Posted: Sat Aug 24, 2019 8:43 pm
by mwyoung
Glarean wrote: Sat Aug 24, 2019 8:19 pm >Stockfish can find the move!
>Analysis by Stockfish 230819 64 POPCNT:
>1...c3 2.Na3 Rec8 3.Nc2 Nb2 4.a3 h5 5.f3 hxg4 6.hxg4 Nc4 7.Kf2 f6 8.Qd1 g5 9.Bg3 Be8 10.f4 Nd2 11.Kg2 Ne4 12.Qb1 Kg7 13.Qa1 Bd7 14.f5 Rh8 15.Ne1 Ra7 16.Nc2 Rha8 17.Qc1 Rc8 18.Qf1 Rg8 19.Qa1 Rh8 20.Ne1 Kf7 21.Nc2 Bc6 22.Ne1 Kg8 23.Nd3 Rah7 24.Nf2 c2 25.Qc1
>Black is clearly better: -+ (-2.07) Depth: 36/82 00:02:18 4308MN, tb=18119

Yeah, of course - but only after 2 minutes. Too late!

See Leela (0 sec!):

Analysis by Lc0 0.22 (NW42595):

24...c3 25.Dc2 Ta6 26.Kg2 h6 27.Kg3 Tc8 28.f3 Tc4 29.Sa3 Txb4 30.Dd3 Ta8 31.Sc2 Tb1 32.e4 Tc8 33.exd5 Sb6 34.d6 Sd5 35.De4 Sxf4 36.Kxf4 Tb2 37.a3 Te8 38.Dd3 Tc8
Schwarz steht deutlich besser: -/+ (-1.42) Tiefe: 6/19 00:00:00
Schwarz steht deutlich besser: -+ (-1.65) Tiefe: 14/40 00:00:55 1929kN

Leela doesn't calculate, Leela knows... ;-)

Greetings: Walter

.
It was faster then 2 min. That is when I clip the analysis.
But of course I thought you tested a bunch of A/B engines and said.
"An amazing move that the Alpha Beta engines don't see..."

Yes, Lc0 sees the move instantly!!!

Re: 29 Alpha-Beta's against Leela...

Posted: Sat Aug 24, 2019 9:11 pm
by jorose
I can't help but mention one issue I have with your article. You compare depth and nodes of Leela with other engines, which mean completely different things in MCTS and AB engines.

Depth in AB engines refers to the number of iterative deepening steps that have been done. In MCTS there is no such thing as an iterative deepening step and thus the number is instead arbitrarily defined by each respective engine author. They are thus completely impossible to compare.

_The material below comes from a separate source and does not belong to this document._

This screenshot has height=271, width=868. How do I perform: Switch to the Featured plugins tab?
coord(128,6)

Nodes in different engines refer to different things. There are different ways you could count nodes eg: eval function calls, make move calls, top of AB search, top of AB and QS search, right before entering QS, and so on. All of them have pros and cons, all of them result in different numbers and to my knowledge there is still no standard.

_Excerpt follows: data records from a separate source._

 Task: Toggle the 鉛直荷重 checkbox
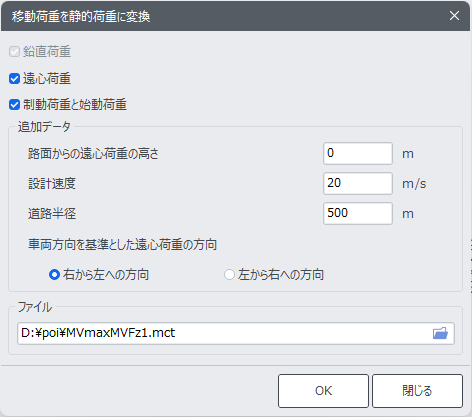14,52
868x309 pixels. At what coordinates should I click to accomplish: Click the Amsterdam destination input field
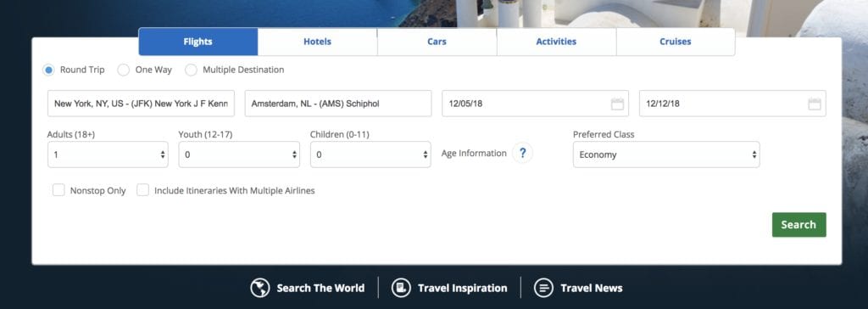click(338, 104)
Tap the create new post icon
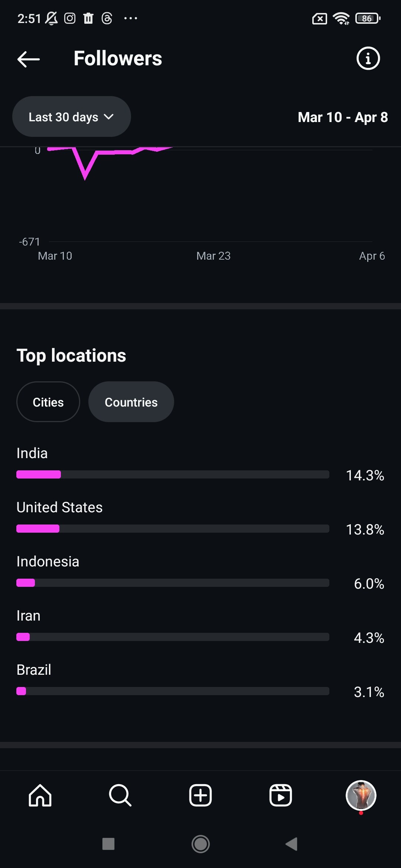Screen dimensions: 401x868 pos(201,795)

Due to the iterative deepening and many other things, positions occur in search many times in a classical engine and varying amounts of time are spent on them. Eg if my own engine, Winter, plays in TCEC on 43 threads and reaches an average of depth 30 on each of its threads, the root node will have been called at least 30 * 43 = 1'290 times. Things get even more extreme when you consider search techniques like null move reductions, pvs frameworks, null move reductions, singularity extension checks and so on. Node counts cannot be compared between classical engines, let alone between MCTS NN and classical engines. The sooner people understand this the better.

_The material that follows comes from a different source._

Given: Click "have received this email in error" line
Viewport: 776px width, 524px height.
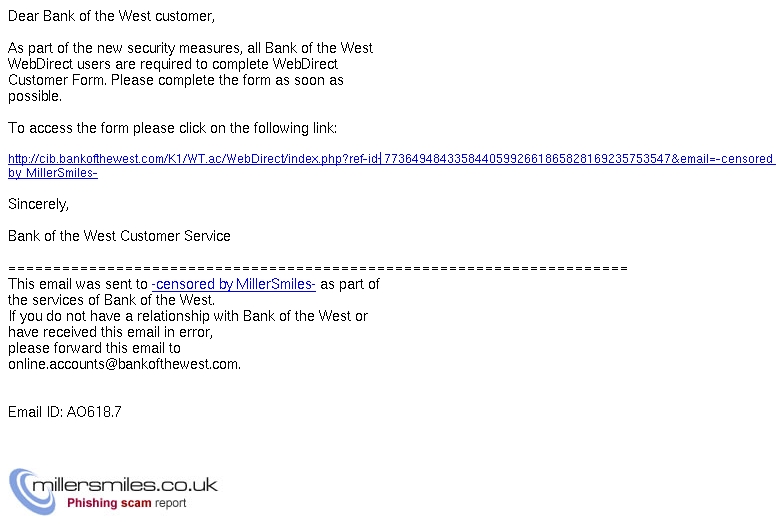Looking at the screenshot, I should 110,332.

All this being said, I think having "Leela ratio" is ok. It compares a CPU benchmark with a CPU + GPU benchmark. This does not mean the two numbers being compared actually measure the same thing, they don't, but for the Leela Ratio this is not relevant as long as everyone is doing the same thing. Leela ratio is for hardware comparisons, not engine comparisons.